GWASs can identify only significant SNPs, whereas TWASs and SMR can directly identify candidate genes45,47. Among the candidate genes with eQTLs, regulatory relationships were classified into three models. In total, 97.3% of the candidates associated with 34 field agronomic traits and 8 Bgt isolates were identified as eGenes, with 95.3% regulated by both genetic and intergenic regions. A total of 2.0% of the genes were regulated exclusively by intergenic regions, highlighting the critical role of non-genic regions (Fig. 5d, e). Ppd-D1, which is regulated under the R1 model, was identified as a candidate gene for heading date according to both TWASs and SMR analyses. Ppd-D1, previously reported to be involved in the photoperiod response17, harbored a frameshift mutation (CCGACG → C) that significantly altered its expression level (two-sided Wilcoxon rank-sum test, p value = 6.3 × 10–13), ultimately affecting heading date (two-sided Wilcoxon rank-sum test, p value = 1.8 × 10–14) (Supplementary Fig. 15a). Using the SMR approach, we also identified TaGL3-5B, a gene associated with both grain length and width. TaGL3-5B is known to regulate grain size48 (Supplementary Fig. 15b). Furthermore, we further detected previously powdery mildew resistance genes, including the Pm4 allele49 (TraesSYM2A03G00828360 from SY Mattis and TraesAK58CH2A01G622200 from Aikang 58; Supplementary Fig. 16) and Pm3 (TraesCS1A02G008100)38 using SMR, as well as Pm5 alleles (e.g., TraesCS7B02G441700)50 using GWASs. In addition, we identified a candidate gene, TraesCS3D02G201900, for biomass per plant at the jointing stage that lacked SNP variation across the panel but was regulated by a cis-eQTL. TWASs and SMR linked this gene to phenotypic variation, suggesting that eQTLs may influence traits by modulating gene expression. Importantly, the identification of cloned genes absent from the Chinese Spring reference genome underscores the utility of the pan-gene atlas for transcriptome read mapping.

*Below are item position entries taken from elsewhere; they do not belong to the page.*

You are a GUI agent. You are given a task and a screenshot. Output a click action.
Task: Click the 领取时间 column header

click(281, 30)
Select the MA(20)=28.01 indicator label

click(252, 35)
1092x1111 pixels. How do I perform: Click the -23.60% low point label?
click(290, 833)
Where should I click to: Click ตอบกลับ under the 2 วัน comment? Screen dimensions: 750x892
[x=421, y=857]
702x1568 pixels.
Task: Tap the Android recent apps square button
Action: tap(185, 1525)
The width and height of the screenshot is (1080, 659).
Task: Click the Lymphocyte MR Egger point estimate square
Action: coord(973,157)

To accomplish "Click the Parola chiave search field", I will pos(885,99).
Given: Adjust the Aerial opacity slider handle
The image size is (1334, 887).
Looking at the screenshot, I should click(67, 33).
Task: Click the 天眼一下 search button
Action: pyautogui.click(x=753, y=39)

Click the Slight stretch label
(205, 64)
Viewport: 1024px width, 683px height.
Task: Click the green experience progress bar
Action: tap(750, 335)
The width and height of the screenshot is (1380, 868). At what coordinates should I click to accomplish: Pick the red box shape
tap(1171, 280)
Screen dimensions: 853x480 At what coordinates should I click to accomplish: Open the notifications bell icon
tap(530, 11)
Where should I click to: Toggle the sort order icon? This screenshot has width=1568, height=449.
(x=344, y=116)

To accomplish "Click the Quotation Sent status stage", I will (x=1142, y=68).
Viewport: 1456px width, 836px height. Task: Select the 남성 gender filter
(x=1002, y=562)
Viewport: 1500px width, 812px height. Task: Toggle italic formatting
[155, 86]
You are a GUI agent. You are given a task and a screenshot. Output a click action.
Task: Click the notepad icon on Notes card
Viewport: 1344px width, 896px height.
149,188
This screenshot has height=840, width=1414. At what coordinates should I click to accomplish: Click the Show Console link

To validate the reliability of the candidate genes identified from the pan-gene atlas, we leveraged the indexed EMS mutant library of the wheat cultivar Kenong 920451. Among the 260 agronomic candidate genes, 138 had 164 homologs in the Kenong 9204 genome, and corresponding mutants were identified from approximately 2000 EMS lines. Among these genes, 133 homologous genes were associated with at least five mutant lines carrying either knockout or non-synonymous mutations and were subsequently used for validation. We evaluated seven traits, namely, grain area, grain length, grain perimeter, grain width, spikelet number, thousand-kernel weight and grain number, in both the mutants and the wild-type controls. Significant phenotypic differences were observed for 98 (73.7%) of the 133 homologous genes, corresponding to 86 candidates, including 8 non-Chinese Spring genes. By comparison, only 36.4% of the randomly selected genes demonstrated this level of phenotypic change, highlighting the high reliability of our candidates (Fig. 5f, g; Supplementary Fig. 17a and b; Supplementary Data 21, 22, and 23; Supplementary Note 3). Among the validated genes, 44 Kenong 9204 homologs carried premature termination mutations that resulted in significant phenotypic variation (Supplementary Data 22). For instance, the TraesKN5A01HG39180 mutant exhibited a pronounced reduction in both spikelet number and spike grain number, with the strongest observed in lines with premature termination. Mutants of TraesKN6A01HG11540 and TraesKN6A01HG11620 presented significant decreases in thousand-kernel weight and grain width, respectively (two-tailed Student’s t test, TraesKN6A01HG11540: (TKW, p value = 1.5 × 10–5; GW, p value = 0.0003) and TraesKN6A01HG11620: (TKW, p value = 0.0003; GW, p value = 0.0027)) (Fig. 5h and Supplementary Data 21, 22, and 23). In summary, we provided a robust method for identifying high-confidence candidate genes, including those from exogenous sources, and validated them using a functional mutant library, offering valuable genetic resources for improving wheat.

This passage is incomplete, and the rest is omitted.